Goldmine of papers: https://arxiv.org/search/cs?searchtype=author&query=Sutton,+R+S
talks & interviews
Edan Meyer Interview
- We can’t continue train our nets because the wrong parts change - the step size is the same for all neurons with sgd or even adam (which at least changes step size throughout). Keyword: Catastrophic forgetting.
- IDBID (meta learning) & continual backprop pay close attention to which parts should be stable or change a lot
- instead of figuring out how to overcome this problem, we avoid it by saving the data, training with batches, by using replay buffers, … , washing it out.
- And for online learning, we just say it doesn’t work… learning one by one as the data comes… like irl.

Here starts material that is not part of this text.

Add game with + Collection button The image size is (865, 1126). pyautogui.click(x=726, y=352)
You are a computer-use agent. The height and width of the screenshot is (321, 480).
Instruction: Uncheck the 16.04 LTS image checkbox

- “It’s harder to do, so we’re not gonna do it” - … because there is no immediate business value in doing fundamental research that would lead to actual breakthroughs in efficiency, effectiveness and areas of application. Stuff that would actually lead to AGI.
Something that is obvious to you but not to others will be the greatest contribution to the field.
What did he say about control theory again at the end?
Upper Bound 2023: Insights Into Intelligence, Keynote by Richard S. Sutton
- Moore’s law is underlying all our advances
- Tool AI vs Agentic AI
- With complicated things, people tend to grab onto one thing that works and say that’s the only important thing:
- “Gradient Descent is all you need” (dismissing ideas from RL and Control)
- “Learning by prediction is all you need” / “All cognition is just prediction”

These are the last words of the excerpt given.